If he wants to push a real cause go take photographs of military installations or secure places like nuclear power plants. But then there you are actually likely to have real consequences instead of just being a douche bag and making people mad. Plus it is places that are actually illegal to photograph, used to be legal to do so, and there is a great deal of debate on what should and should not be allowed. Peoples houses in mapping software? Not so much - as is he is simply trying to make himself feel better by doing something minor/worthless and rationalizing that it is somehow, in someway, actually edge and dangerous. Yea, go stick it to the man! Just wait until these people see their houses photographed on the Internet, that'll show !
Re:Erm... (Score:5, Insightful)
That I may not be important in your eyes doesn't mean I don't have a right to privacy.
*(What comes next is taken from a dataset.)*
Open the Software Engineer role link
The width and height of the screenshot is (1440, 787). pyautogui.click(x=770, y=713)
Re:Erm... (Score:1, Insightful)
I'm walking with a hot piece of ass. I get a surprise call from a private number and answer it and put it on speakerphone, because everybody likes me and nobody hates me. The caller, a familiar person of the opposite sex, says, "You're taking her to our place, Jerry. The one where you first asked me out. You told me you wanted a baby, Jerry. Did you fuck her in our bed, too?! " My date gasps in horror and then I have to jerk myself to sleep that night.
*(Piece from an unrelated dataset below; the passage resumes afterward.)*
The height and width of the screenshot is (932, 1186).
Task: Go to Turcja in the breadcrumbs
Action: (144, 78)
But seriously, some of us consider creepy voyeuristic eyes crawling all over us to be negative attention, not positive. And, like the average gutter-slut, you consider both to be the same. Just leak your own sex tape and get your own "reality" show, for fuck's sake.
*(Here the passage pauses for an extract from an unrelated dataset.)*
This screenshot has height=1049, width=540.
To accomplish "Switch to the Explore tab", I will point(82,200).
Re:Erm... (Score:5, Insightful)
Fences is sort of what this is about, I think; Google photographs from a camera which is higher up than the conventional "public view".
Re:Erm... (Score:3, Insightful)
Unless you are the president or a singer or actor. No one cares.
Unless you have a teenage daughter like Elizabeth Smart. The notion that only celebrities are stalked is nonsense.
Re:Erm... (Score:3, Insightful)
surely locals have the right to request their homes not be broadcast to the entire world?
No, they don't, and that's why projects like this are needed. To remind people that fucking over photographers with paranoia and idiotic boogeymen is NOT a right, and shouldn't be in any society that calls itself Free.
Re:Erm... (Score:3, Insightful)
Amusingly, you call him a gutter-slut, when everybody reading this thread has the strong impression it's the other way around. Just so you know, how you communicate determines people's opinion of you; that might explain why people react to you the way they do.
They are being nice so they don't get forced (Score:4, Insightful)
Either way, Google is being nice by taking down photographs upon request. This is not a legal requirement, or censorship, or anything like that.
Not yet.
Clearly a lot of people felt strongly enough that this sort of activity constituted some sort of invasion of privacy to make the effort to ask Google to take the photos down. Clearly Google felt there was enough of a risk (legal, PR or otherwise) in not doing so that they instituted a policy to comply with these requests, and they have introduced various other policies for related reasons.
If people like this Jens guy won't voluntarily respect that and want to deliberately upset all those other people just because they can legally do so today, then the law can always be changed tomorrow to fix that problem. This is the basic flaw in the whole "You have no reasonable expectation of privacy in a public place" argument: it based on law rather than on ethics, and ignores the fact that laws are supposed to change as the world does, including keeping up with the implications of new technologies and how people feel about them.
Re:Privacy advocates vs Liberty advocates (Score:1, Insightful)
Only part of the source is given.